* _What this task involves_
The listing below must be repeated word for word, without its pictures.

* _Input material_

== Segment start ==

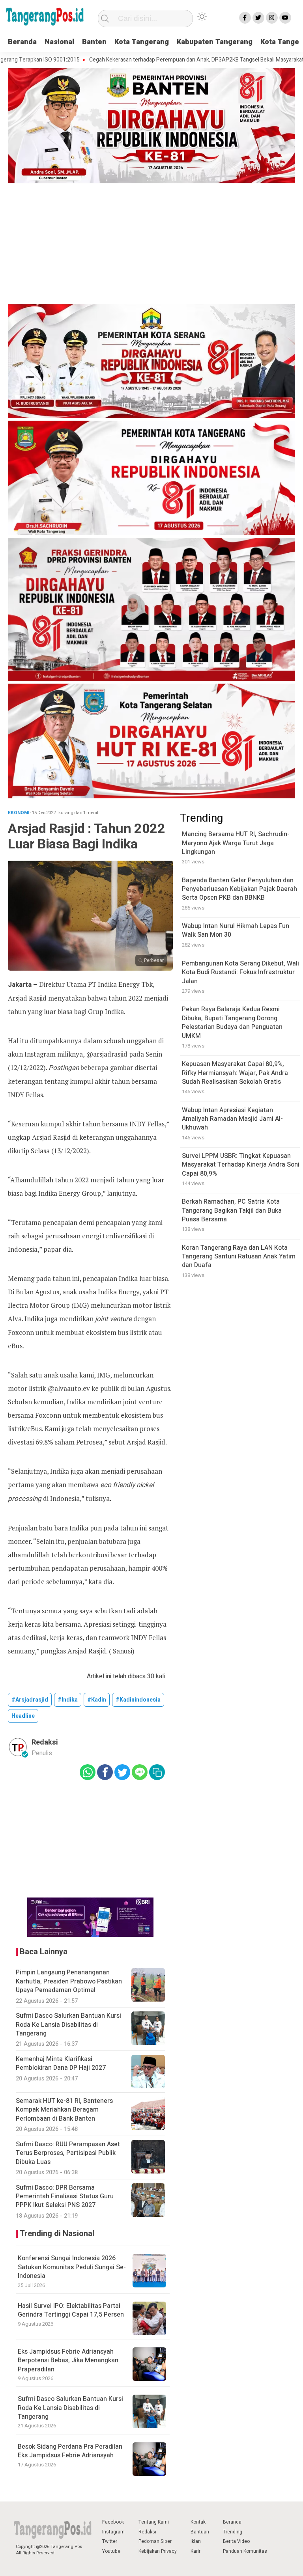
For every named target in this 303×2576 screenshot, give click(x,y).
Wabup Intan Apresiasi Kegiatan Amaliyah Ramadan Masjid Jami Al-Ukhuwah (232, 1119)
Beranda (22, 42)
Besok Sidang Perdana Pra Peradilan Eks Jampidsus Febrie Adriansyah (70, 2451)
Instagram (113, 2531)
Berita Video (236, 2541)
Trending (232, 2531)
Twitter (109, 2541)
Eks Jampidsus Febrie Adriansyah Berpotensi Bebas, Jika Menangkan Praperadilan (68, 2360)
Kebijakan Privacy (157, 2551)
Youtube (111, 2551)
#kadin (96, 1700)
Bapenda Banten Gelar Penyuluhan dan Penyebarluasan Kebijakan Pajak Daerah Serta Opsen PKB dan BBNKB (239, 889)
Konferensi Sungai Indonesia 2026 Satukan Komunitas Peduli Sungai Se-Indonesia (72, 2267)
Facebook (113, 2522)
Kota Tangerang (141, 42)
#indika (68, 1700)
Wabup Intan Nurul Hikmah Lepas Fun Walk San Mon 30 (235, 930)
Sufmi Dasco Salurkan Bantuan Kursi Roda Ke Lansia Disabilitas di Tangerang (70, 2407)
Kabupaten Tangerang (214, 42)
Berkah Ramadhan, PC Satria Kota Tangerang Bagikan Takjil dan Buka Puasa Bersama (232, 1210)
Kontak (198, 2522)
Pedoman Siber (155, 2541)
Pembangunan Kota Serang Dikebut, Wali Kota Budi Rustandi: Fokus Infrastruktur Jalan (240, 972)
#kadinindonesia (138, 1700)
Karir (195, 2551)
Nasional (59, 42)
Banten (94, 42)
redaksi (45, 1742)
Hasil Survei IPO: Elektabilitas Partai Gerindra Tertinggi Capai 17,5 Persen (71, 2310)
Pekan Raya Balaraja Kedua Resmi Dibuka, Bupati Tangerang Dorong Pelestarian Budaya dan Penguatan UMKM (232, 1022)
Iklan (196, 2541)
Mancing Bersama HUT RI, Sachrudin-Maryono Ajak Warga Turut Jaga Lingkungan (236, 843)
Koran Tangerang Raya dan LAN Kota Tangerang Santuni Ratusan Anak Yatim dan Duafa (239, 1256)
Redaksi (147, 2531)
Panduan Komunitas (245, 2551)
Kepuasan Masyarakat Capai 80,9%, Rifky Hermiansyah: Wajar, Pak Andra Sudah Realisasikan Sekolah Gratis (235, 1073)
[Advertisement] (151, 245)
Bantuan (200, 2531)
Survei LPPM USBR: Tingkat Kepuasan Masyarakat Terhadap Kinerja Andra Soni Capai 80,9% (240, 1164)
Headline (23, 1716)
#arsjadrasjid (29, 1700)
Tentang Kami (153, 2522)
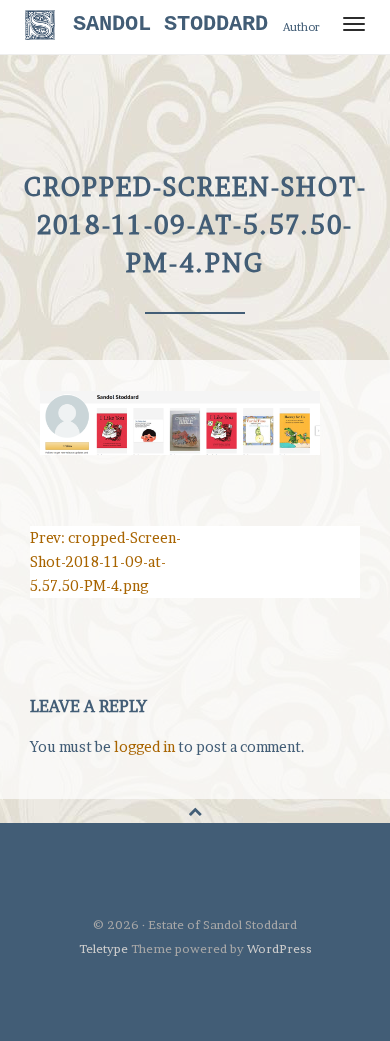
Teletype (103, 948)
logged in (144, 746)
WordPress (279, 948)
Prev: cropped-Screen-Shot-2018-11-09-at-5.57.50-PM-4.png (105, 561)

== Segment end ==

* _The answer_
For every named target in this 303×2576 screenshot, give click(x,y).
Wabup Intan Apresiasi Kegiatan Amaliyah Ramadan Masjid Jami Al-Ukhuwah (232, 1119)
Beranda (22, 42)
Besok Sidang Perdana Pra Peradilan Eks Jampidsus Febrie Adriansyah (70, 2451)
Instagram (113, 2531)
Berita Video (236, 2541)
Trending (232, 2531)
Twitter (109, 2541)
Eks Jampidsus Febrie Adriansyah Berpotensi Bebas, Jika Menangkan Praperadilan (68, 2360)
Kebijakan Privacy (157, 2551)
Youtube (111, 2551)
#kadin (96, 1700)
Bapenda Banten Gelar Penyuluhan dan Penyebarluasan Kebijakan Pajak Daerah Serta Opsen PKB dan BBNKB (239, 889)
Konferensi Sungai Indonesia 2026 Satukan Komunitas Peduli Sungai Se-Indonesia (72, 2267)
Facebook (113, 2522)
Kota Tangerang (141, 42)
#indika (68, 1700)
Wabup Intan Nurul Hikmah Lepas Fun Walk San Mon 30 (235, 930)
Sufmi Dasco Salurkan Bantuan Kursi Roda Ke Lansia Disabilitas di Tangerang (70, 2407)
Kabupaten Tangerang (214, 42)
Berkah Ramadhan, PC Satria Kota Tangerang Bagikan Takjil dan Buka Puasa Bersama (232, 1210)
Kontak (198, 2522)
Pedoman Siber (155, 2541)
Pembangunan Kota Serang Dikebut, Wali Kota Budi Rustandi: Fokus Infrastruktur Jalan (240, 972)
#kadinindonesia (138, 1700)
Karir (195, 2551)
Nasional (59, 42)
Banten (94, 42)
redaksi (45, 1742)
Hasil Survei IPO: Elektabilitas Partai Gerindra Tertinggi Capai 17,5 Persen (71, 2310)
Pekan Raya Balaraja Kedua Resmi Dibuka, Bupati Tangerang Dorong Pelestarian Budaya dan Penguatan UMKM (232, 1022)
Iklan (196, 2541)
Mancing Bersama HUT RI, Sachrudin-Maryono Ajak Warga Turut Jaga Lingkungan (236, 843)
Koran Tangerang Raya dan LAN Kota Tangerang Santuni Ratusan Anak Yatim dan Duafa (239, 1256)
Redaksi (147, 2531)
Panduan Komunitas (245, 2551)
Kepuasan Masyarakat Capai 80,9%, Rifky Hermiansyah: Wajar, Pak Andra Sudah Realisasikan Sekolah Gratis (235, 1073)
[Advertisement] (151, 245)
Bantuan (200, 2531)
Survei LPPM USBR: Tingkat Kepuasan Masyarakat Terhadap Kinerja Andra Soni Capai 80,9% (240, 1164)
Headline (23, 1716)
#arsjadrasjid (29, 1700)
Tentang Kami (153, 2522)
Teletype (103, 948)
logged in (144, 746)
WordPress (279, 948)
Prev: cropped-Screen-Shot-2018-11-09-at-5.57.50-PM-4.png (105, 561)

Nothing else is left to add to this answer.